In his 1933 memoirs, Kapitän leutnant Fürbringer ,the Captain of the UB-110 accused Lightoller of hoving to and ordering his crew to open fire on the unarmed survivors of UB-110 with revolvers and machine guns. During the ensuing massacre, Fürbringer watched the skull of an 18-year old member of his crew being split open by a lump of coal hurled by a Royal Navy sailor. When Fürbringer attempted to help a wounded officer to swim, he was told, “Let me die in peace. The swine are going to murder us anyhow.” The shooting only ceased when the convoy the Garry had been escorting, which contained many neutral-flagged ships, arrived on the scene. Fürbringer later recalled, “As if by magic the British now let down some life boats into the water.”

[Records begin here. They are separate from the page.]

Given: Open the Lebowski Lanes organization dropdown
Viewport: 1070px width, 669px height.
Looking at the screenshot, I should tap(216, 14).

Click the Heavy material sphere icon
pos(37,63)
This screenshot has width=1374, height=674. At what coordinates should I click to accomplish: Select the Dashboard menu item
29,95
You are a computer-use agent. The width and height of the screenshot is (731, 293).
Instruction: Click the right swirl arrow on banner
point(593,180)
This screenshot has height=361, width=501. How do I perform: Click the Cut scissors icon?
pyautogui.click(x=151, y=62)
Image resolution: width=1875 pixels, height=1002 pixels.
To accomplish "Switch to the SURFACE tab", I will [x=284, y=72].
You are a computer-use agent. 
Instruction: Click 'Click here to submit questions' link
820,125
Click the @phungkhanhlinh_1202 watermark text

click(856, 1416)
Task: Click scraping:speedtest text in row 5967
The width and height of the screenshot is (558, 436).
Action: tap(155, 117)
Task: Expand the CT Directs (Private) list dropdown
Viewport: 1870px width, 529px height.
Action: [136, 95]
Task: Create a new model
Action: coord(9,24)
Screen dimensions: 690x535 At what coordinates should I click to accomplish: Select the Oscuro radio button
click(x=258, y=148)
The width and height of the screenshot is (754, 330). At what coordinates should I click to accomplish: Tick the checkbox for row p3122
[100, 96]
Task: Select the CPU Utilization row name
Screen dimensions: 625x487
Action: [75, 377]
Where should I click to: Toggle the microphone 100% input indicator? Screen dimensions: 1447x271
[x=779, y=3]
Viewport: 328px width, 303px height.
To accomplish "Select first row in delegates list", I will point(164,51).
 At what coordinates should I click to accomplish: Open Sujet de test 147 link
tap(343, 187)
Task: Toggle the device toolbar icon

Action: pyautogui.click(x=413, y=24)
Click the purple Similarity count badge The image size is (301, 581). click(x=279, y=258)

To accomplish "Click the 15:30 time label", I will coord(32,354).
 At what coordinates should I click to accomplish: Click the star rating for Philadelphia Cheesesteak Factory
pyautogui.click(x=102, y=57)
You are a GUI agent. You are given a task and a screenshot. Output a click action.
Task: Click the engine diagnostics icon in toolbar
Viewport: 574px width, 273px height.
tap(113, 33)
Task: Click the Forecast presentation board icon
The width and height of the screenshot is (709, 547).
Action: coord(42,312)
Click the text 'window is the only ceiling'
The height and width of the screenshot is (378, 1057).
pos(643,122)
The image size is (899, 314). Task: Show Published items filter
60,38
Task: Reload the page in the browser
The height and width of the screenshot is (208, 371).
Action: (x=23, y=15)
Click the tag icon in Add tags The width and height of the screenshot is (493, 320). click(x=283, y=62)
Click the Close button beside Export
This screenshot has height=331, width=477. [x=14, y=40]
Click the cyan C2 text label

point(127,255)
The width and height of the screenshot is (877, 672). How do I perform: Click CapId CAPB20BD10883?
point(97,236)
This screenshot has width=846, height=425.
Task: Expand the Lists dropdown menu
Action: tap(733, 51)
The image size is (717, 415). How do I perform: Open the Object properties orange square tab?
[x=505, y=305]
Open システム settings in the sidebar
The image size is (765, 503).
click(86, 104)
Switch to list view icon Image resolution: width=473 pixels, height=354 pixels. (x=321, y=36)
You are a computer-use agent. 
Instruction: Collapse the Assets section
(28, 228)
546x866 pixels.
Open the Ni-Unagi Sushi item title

In 1929, Lightoller had purchased a discarded Admiralty steam launch, built in 1912 by G. Cooper at Conyer. She was 52 feet long by 12,2 feet wide, powered by a petrol-paraffin Parsons 60 hp. Commander Lightoller had her refitted and lengthened to 58 feet, converting her into a 62 hp Glennifer diesel motor yacht that was christened Sundowner by Sylvia,Lightoller’s wife. Throughout the thirties she was used by the Lightoller family mainly for trips around England and Europe. In July 1939, Lightoller was approached by the Royal Navy and asked to perform a survey of the German coastline. This they did under the guise of an elderly couple on vacation in their yacht. When World War II started in September 1939, the Lightollers were raising chickens in Hertfordshire. The Sundowner was kept in a yacht basin at Chiswick.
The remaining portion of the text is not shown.